▸ Instructions for the task: Look below for the line containing "You are a GUI" and the line containing "[Provence bike tour - Bikers...]"; repeat exactly those two lines and all lines between them, and nothing else.

▸ Information provided:
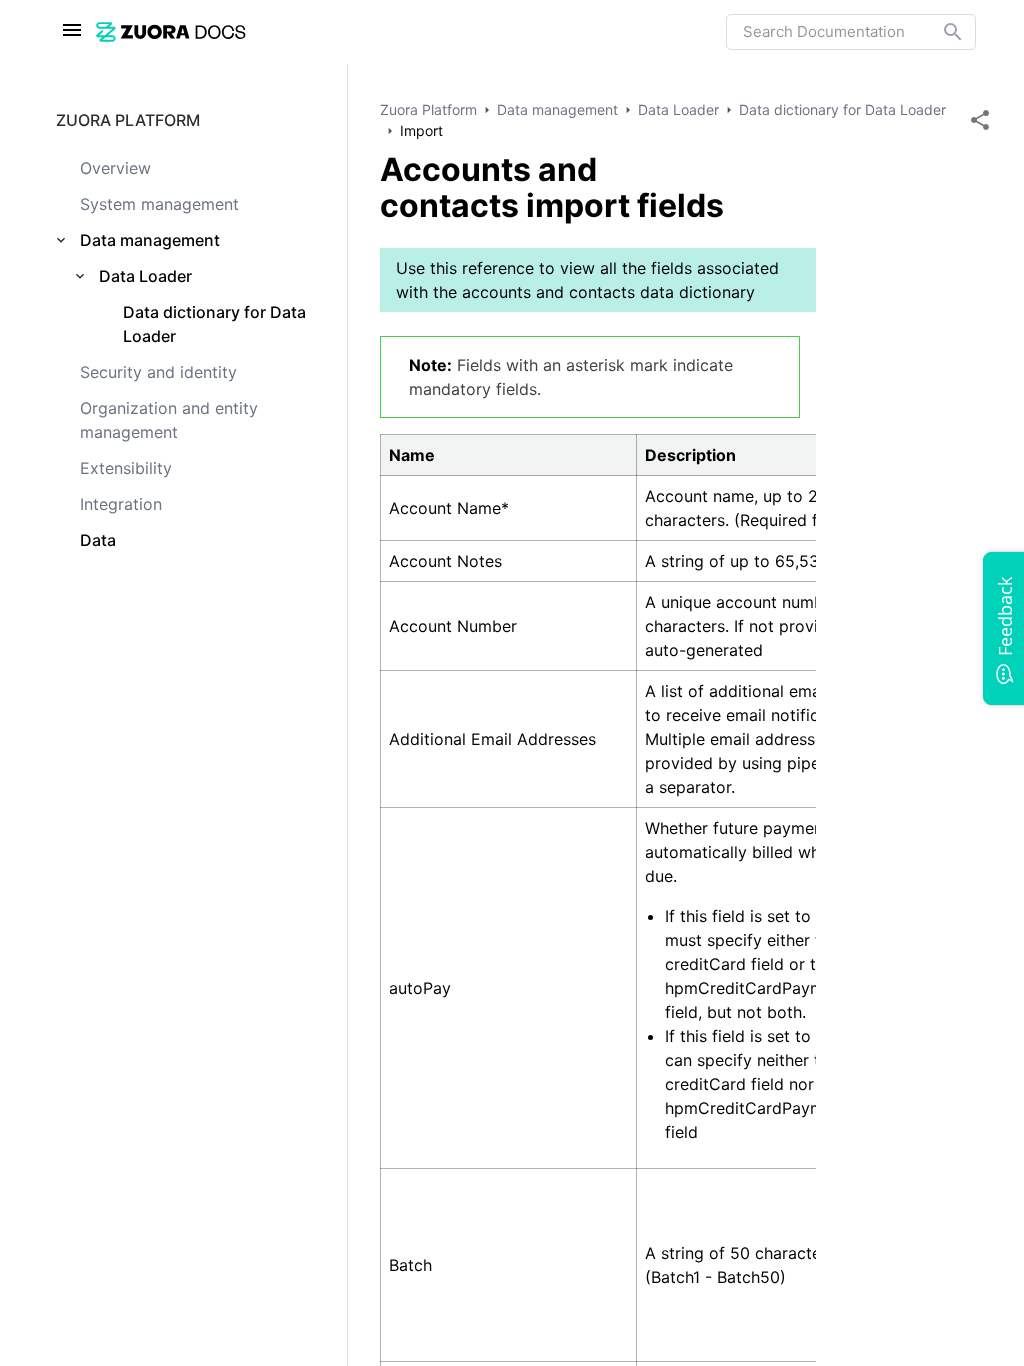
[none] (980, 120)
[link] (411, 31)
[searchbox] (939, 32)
---
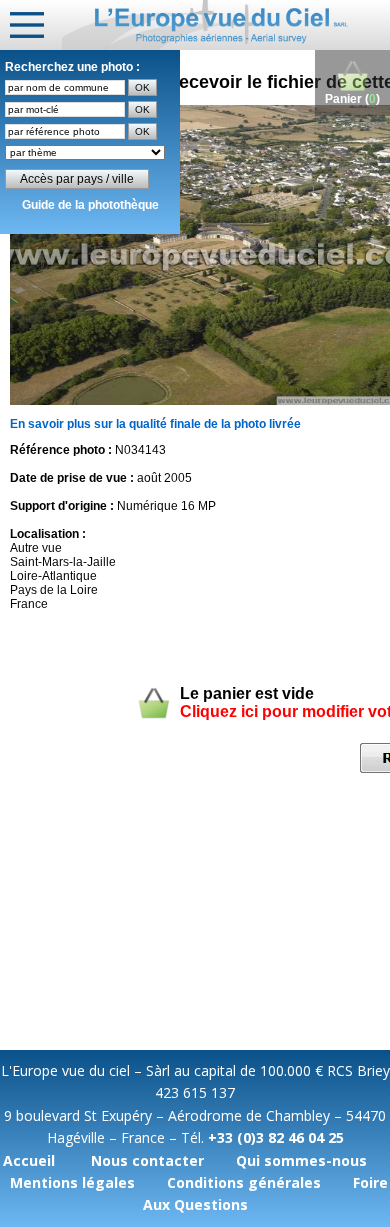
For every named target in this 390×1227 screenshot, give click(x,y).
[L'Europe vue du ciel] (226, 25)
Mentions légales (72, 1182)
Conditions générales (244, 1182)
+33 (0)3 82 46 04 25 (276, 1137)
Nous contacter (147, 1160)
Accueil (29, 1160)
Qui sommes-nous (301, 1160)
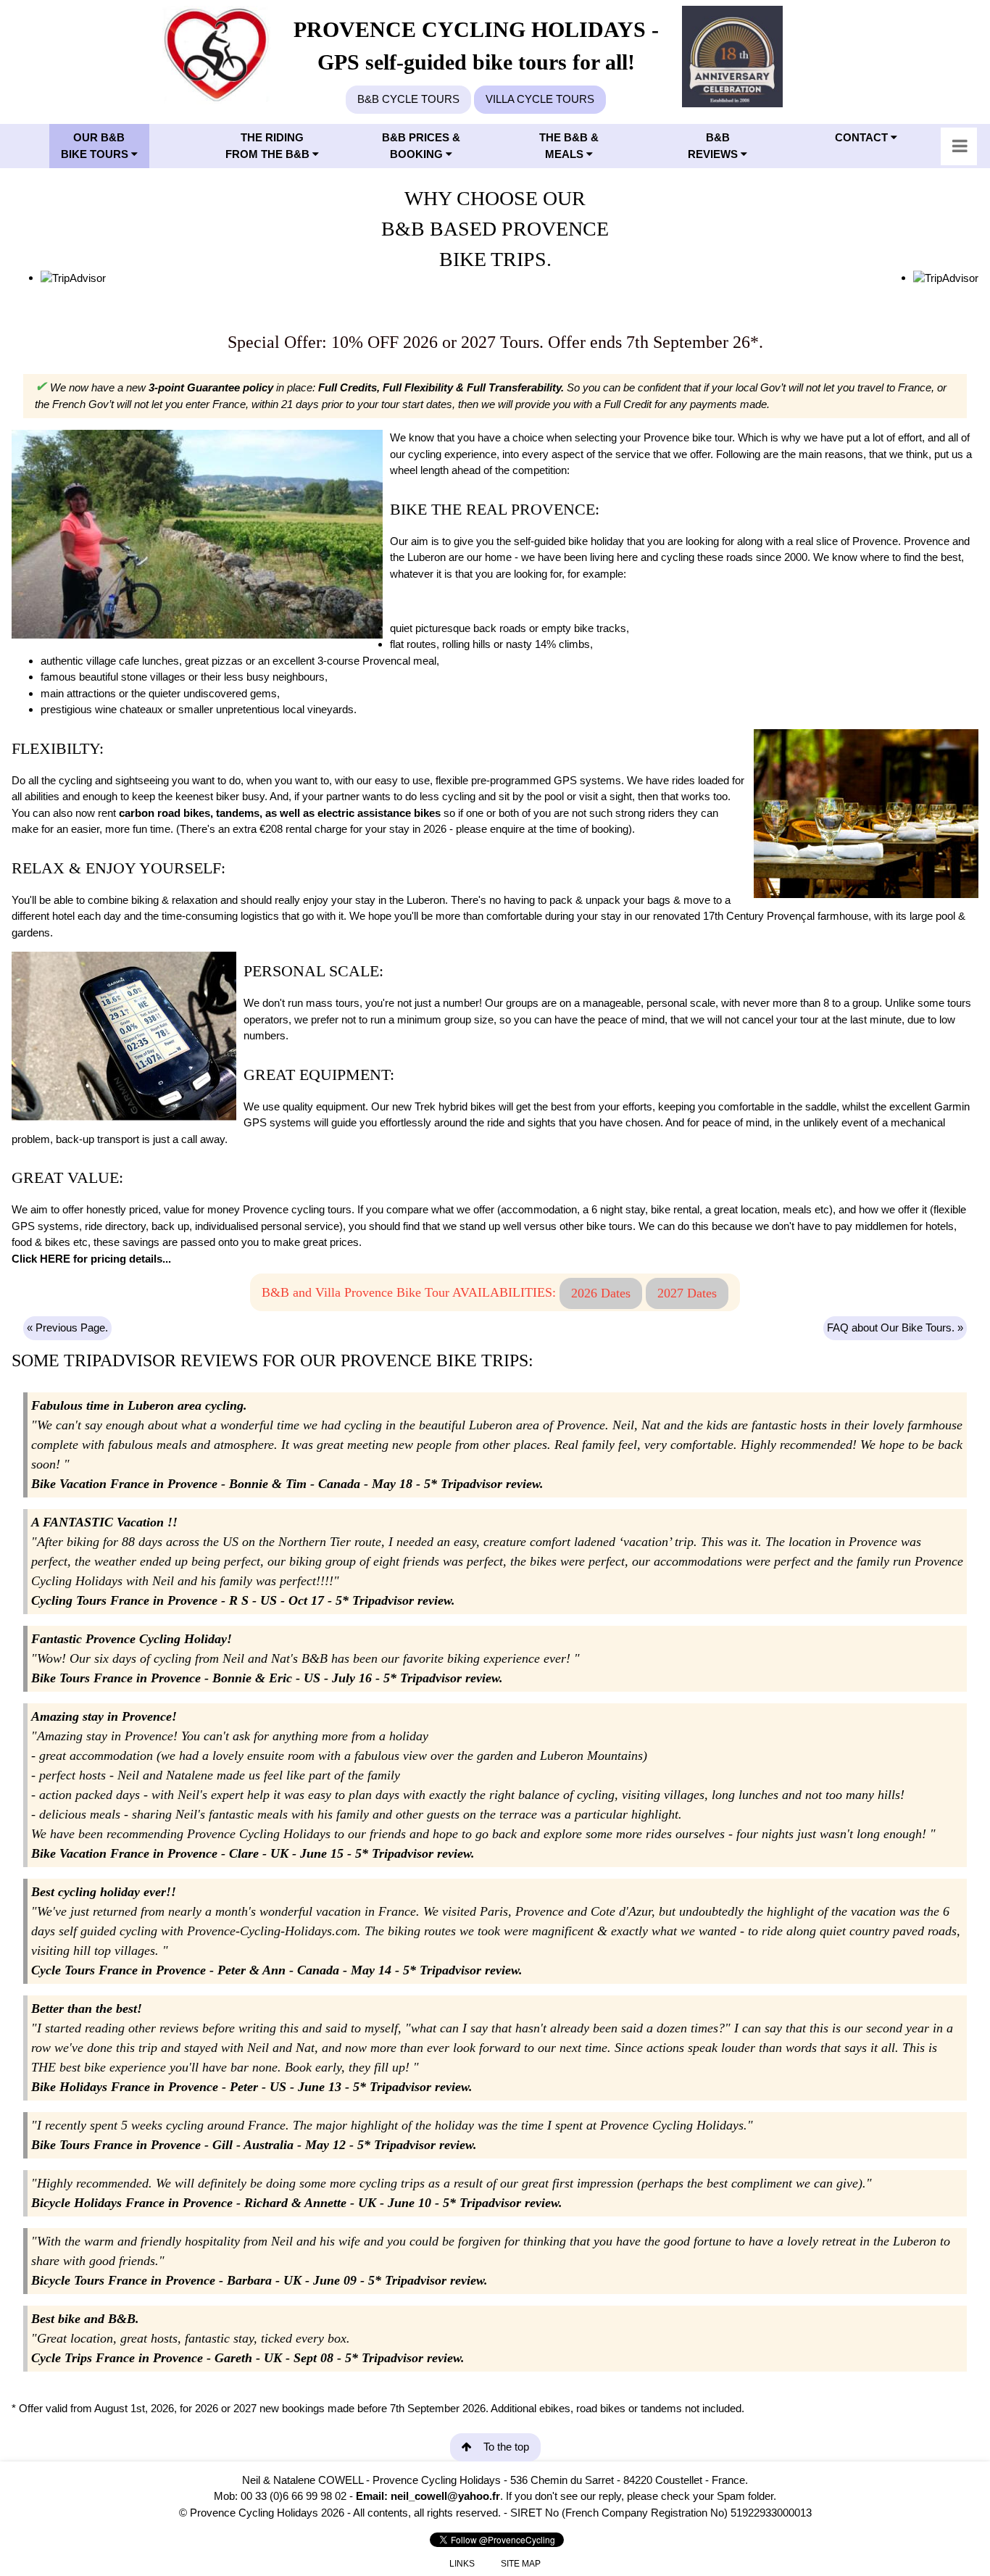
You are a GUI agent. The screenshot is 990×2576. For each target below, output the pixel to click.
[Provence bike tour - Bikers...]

▸ Task result:
You are a GUI agent. The screenshot is 990×2576. For each target below, output the pixel to click.
[Provence bike tour - Bikers...]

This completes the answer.